From all this we come to the tracking number that the BBC has officially released, five million people. Five, four, even if there had been three, anyone who attended an event yesterday had the same feeling: the streets were crowded. Some said that they did not remember such mobilizations since the demonstrations against ETA, others that looked like to the rejection of the ETTs in the time of Felipe González. In provincial newspapers the police recognized that there was no such citizen movement for more than 30 years. The 15M walked through the streets of Madrid 100,000 protesters. The 8M has only been five times the largest in the capital.

And then you will say that we are five or six (million)

Five million people. More than 10% of the Spanish population. The figure (even being estimated) shines even more if we compare it, as we were indicating at the beginning of the article, with what the feminist movement has historically been, something generally minority and with which very few people identified.

Women S March On Washington 32593123745 Washington during Women’s March 2017.

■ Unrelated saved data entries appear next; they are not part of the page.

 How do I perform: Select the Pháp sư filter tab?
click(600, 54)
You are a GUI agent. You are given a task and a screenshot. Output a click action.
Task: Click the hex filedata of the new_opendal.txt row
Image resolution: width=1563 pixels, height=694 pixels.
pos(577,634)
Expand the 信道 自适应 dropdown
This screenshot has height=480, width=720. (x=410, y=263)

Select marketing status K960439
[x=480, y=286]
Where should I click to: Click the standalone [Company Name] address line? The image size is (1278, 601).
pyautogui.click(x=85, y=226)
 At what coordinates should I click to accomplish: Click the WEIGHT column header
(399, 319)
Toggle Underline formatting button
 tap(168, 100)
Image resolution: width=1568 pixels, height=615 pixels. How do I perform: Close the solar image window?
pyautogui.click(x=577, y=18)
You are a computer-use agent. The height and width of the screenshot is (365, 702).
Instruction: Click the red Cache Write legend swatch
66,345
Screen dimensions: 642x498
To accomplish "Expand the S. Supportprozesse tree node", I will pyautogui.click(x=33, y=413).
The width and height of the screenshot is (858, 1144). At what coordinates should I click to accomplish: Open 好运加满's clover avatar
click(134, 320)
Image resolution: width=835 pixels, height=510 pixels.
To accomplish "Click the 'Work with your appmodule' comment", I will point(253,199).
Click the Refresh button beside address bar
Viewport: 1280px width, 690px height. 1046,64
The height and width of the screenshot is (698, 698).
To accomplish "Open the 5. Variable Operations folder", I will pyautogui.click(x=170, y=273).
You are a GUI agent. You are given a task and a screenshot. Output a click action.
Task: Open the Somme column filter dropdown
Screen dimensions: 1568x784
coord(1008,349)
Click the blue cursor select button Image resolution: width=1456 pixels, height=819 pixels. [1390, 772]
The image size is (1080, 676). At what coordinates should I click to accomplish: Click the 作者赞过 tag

The United States was breastfeeding last year with its Women’s March. Images of hundreds of thousands of women marching through New York or Washington traveled around the world. Vox and Washington Post they made detailed post-march counts, and the most accurate estimate put the follow-up at 4.2 million. In a country with 323 million citizens. 1.3% of protesting citizens.

So yeah, it seems like Spain has given life to the largest feminist national demonstration in history. Despite everything, we cannot forget that there have been other very important feminist marches in the past, such as that of Hyde Park from 1908 (about 300,000 people), the Women’s March in Pretoria in 1956 (20,000) or the Million Mom March of 2000 (950,000). Not all periods and contexts are comparable, so that, although less secondary, we cannot underestimate the importance of those acts in which the difficulty to go out was much greater.

Dl U398104 029 Madrid yesterday.

Which is undeniable, as we are also seeing now with The reactions from the politicians of Spain, is that yesterday’s mobilization was a paradigm shift. Already warned days before Metroscopy82% of Spaniards saw sufficient reasons for the feminist strike on Thursday, March 8. Feminism is an absolutely uncontested force in Spain.